The Primero River (Río Primero, 'First River'), also known as Suquía (the name used by the Comechingones, the indigenous people), runs through the city of Córdoba, Argentina.

The tributaries of the Primero (mainly the San Roque and Cosquín rivers) flow into the San Roque Reservoir; from there, the Primero goes east into the plains surrounding the city of Córdoba.

Once inside the city, the river channels into La Cañada, a waterway delineated by a stonework canal built through the downtown area, and inaugurated in 1944. About 2 km to the east, Isla de los Patos (Ducks Island) was repopulated with ducks and swans in the 1980s. During the crisis years of 1988–91 and 2001–02, the duck population was devastated, allegedly by people desperately looking for food. It was reported in March 2006 that a large number of ducks had died due to unspecified causes. Pollution by chemical waste is suspected as the cause, but avian influenza is also being investigated as a possible cause.

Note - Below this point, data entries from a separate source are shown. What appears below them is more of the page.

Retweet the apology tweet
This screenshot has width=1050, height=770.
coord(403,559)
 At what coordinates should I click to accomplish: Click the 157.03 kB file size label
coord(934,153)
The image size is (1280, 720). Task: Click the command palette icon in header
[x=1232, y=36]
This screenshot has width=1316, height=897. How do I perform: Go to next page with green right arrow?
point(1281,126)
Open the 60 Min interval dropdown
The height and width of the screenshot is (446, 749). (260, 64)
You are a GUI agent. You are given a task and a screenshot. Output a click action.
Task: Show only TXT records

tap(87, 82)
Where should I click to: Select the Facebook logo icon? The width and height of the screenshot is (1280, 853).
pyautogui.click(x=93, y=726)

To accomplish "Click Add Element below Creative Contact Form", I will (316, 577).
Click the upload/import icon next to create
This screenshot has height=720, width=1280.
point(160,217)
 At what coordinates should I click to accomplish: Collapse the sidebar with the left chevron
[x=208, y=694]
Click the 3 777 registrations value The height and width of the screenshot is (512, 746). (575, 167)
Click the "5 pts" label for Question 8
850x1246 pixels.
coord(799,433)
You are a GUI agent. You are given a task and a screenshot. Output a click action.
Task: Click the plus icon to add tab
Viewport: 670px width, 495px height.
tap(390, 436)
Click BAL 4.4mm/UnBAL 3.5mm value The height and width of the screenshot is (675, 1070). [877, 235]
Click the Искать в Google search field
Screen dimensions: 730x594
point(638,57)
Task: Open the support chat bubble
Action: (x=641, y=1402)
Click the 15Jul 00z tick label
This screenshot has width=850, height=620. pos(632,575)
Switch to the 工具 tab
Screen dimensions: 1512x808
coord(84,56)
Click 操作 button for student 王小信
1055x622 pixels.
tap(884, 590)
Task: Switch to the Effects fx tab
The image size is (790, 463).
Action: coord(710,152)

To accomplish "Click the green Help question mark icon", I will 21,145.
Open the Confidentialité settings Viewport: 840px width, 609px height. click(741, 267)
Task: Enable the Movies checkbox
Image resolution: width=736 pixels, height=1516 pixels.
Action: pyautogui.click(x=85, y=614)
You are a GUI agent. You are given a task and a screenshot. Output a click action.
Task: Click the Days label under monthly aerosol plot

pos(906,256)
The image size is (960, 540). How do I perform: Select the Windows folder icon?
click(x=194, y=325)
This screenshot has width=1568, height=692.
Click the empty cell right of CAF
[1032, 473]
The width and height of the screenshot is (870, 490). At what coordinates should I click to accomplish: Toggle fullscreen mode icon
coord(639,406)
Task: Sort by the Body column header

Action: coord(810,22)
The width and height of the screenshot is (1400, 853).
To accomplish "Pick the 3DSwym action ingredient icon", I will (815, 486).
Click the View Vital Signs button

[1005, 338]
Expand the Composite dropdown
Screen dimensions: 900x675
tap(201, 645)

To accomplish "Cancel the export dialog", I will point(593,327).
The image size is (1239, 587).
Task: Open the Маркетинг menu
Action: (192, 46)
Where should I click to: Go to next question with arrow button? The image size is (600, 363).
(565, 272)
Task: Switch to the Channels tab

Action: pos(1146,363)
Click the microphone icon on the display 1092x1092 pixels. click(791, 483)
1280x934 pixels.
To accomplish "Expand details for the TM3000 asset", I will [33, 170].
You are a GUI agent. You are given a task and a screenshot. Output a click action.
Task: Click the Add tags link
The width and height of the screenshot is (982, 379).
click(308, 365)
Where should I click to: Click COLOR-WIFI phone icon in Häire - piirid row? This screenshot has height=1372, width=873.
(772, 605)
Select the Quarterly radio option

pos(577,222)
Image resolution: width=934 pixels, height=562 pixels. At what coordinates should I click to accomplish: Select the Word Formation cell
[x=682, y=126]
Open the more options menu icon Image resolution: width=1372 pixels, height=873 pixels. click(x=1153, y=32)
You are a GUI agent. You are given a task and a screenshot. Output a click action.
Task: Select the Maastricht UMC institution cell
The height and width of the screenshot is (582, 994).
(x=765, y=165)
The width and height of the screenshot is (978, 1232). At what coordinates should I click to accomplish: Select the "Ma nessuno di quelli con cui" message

Beyond the city limits, the river flows towards the Algarrobos swamp and ends its course on the southern coast of the Mar Chiquita (or Mar de Ansenuza) salt lake. All in all, the river has a length of approximately 200 km and carries, on average, 9.7 m3/s, with a minimum of 2 m3/s and a maximum of 24 m3/s, with a peak during the summer months.

Pollution of the water and of the riverbank is a major environmental issue in Córdoba. Periodic cleaning operations are carried out to increase the quality of the water and to preserve the viability of fishing, both in the San Roque reservoir area and downstream.